*Exercise inputs*:
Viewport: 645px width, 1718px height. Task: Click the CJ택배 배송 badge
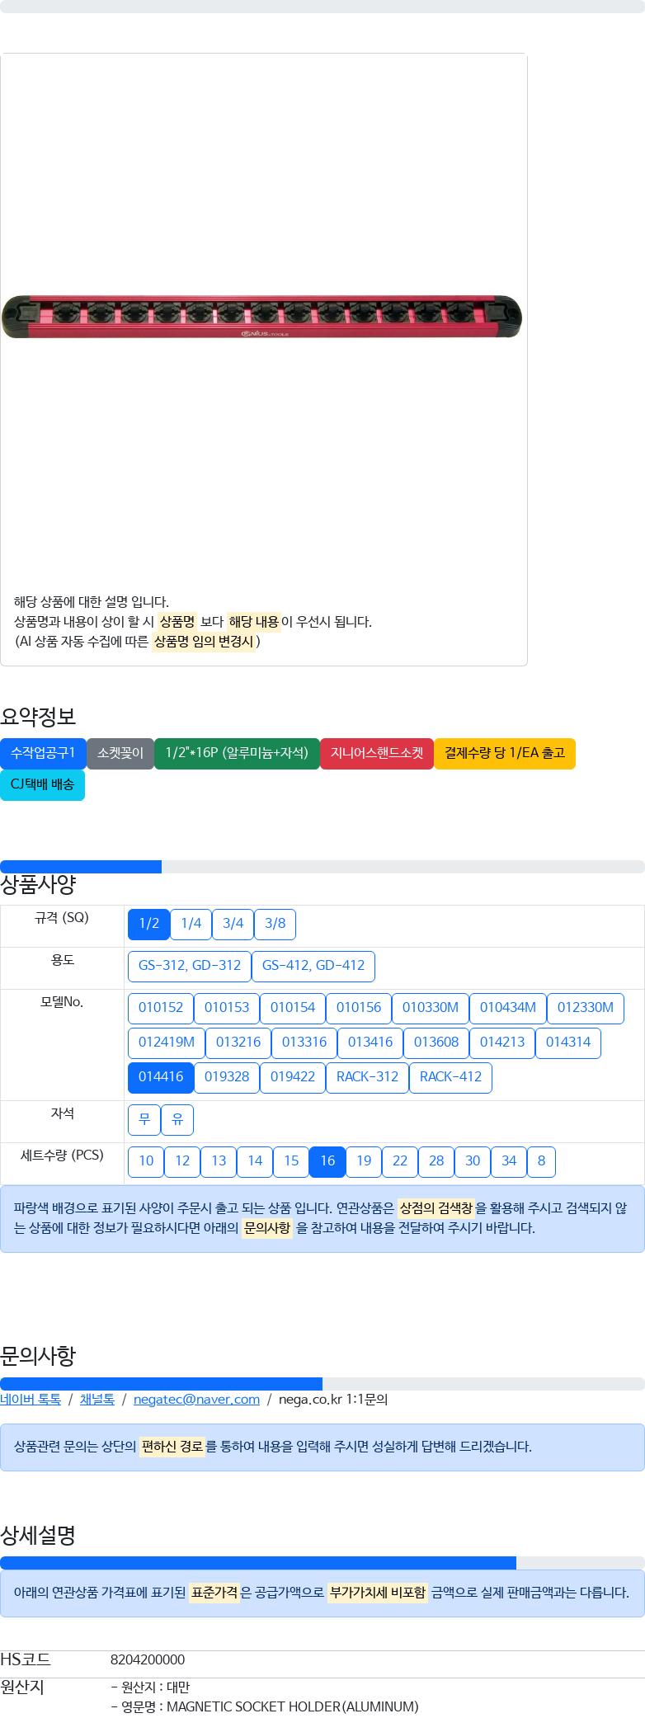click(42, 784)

==

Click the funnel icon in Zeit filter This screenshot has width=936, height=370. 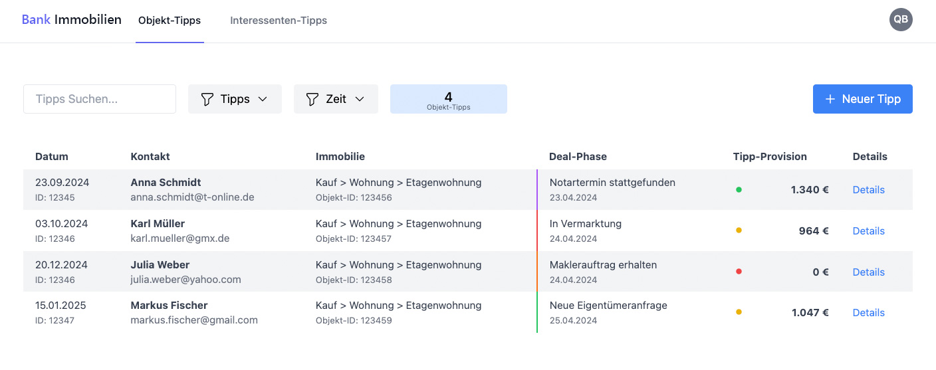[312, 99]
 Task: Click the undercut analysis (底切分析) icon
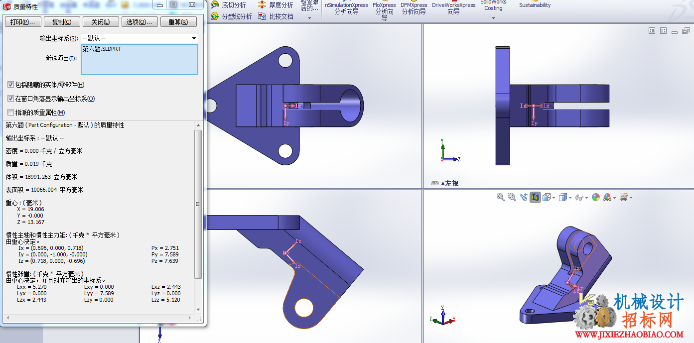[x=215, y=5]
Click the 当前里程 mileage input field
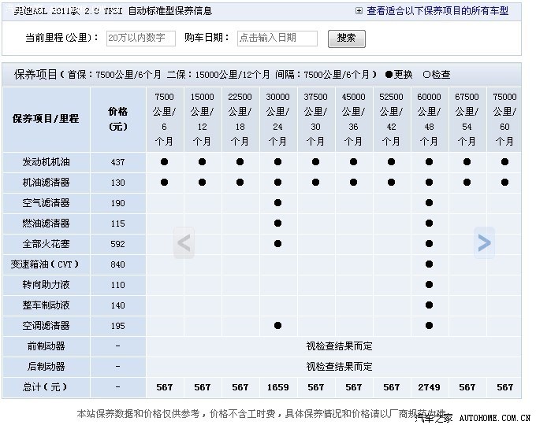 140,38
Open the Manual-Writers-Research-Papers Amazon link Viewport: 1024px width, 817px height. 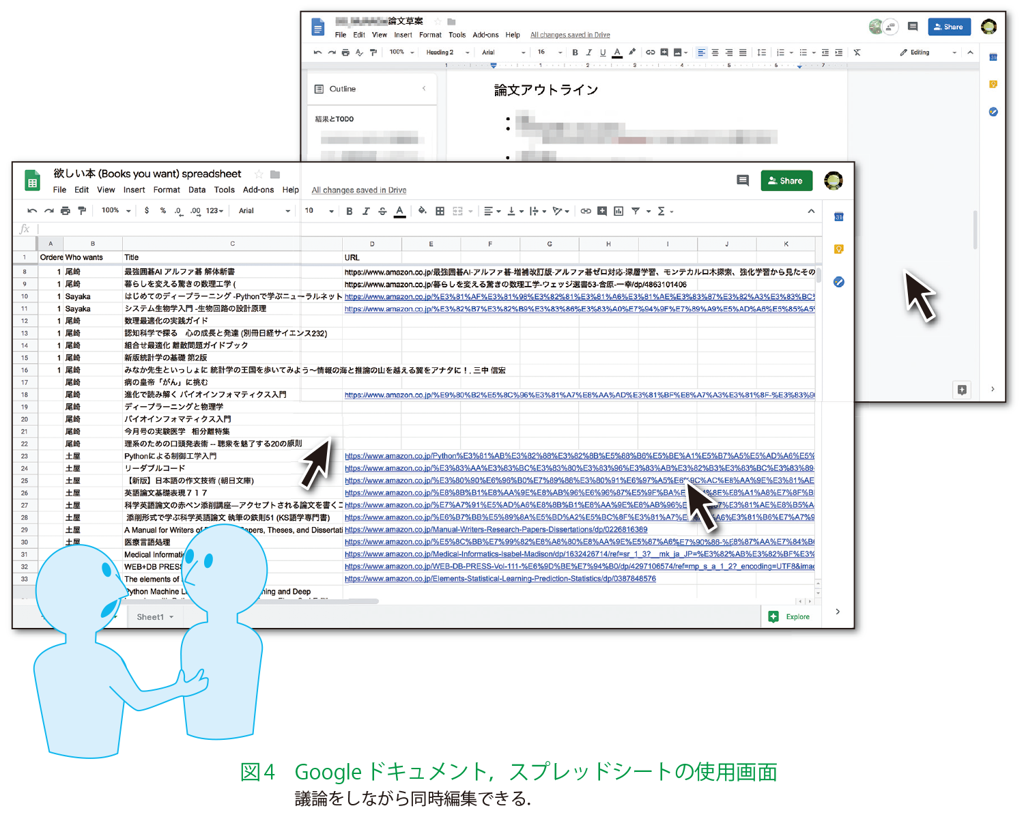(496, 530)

* * *

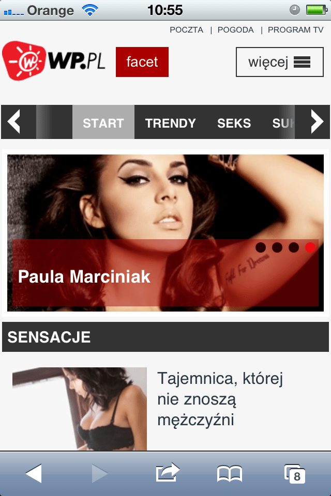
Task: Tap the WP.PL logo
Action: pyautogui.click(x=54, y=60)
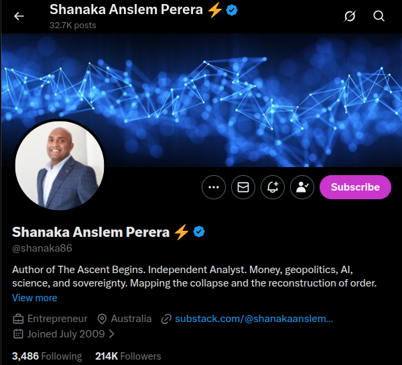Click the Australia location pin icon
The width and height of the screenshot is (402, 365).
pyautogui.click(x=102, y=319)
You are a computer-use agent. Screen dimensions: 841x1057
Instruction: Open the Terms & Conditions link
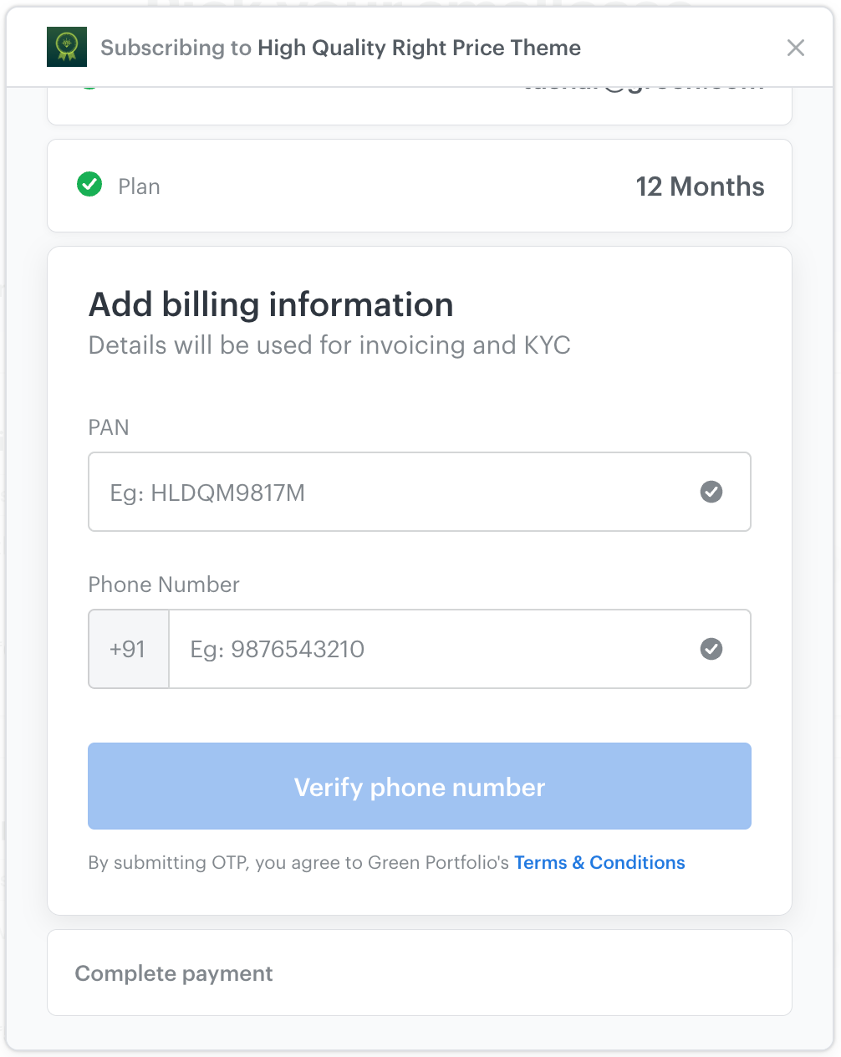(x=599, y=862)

*Work to complete*:
Can you give back everything in the data from the line containing "You are a computer-use" down to the line containing "(x=599, y=862)", including both of those lines, without the pictures?

*Response for this exercise*:
You are a computer-use agent. Screen dimensions: 841x1057
Instruction: Open the Terms & Conditions link
(x=599, y=862)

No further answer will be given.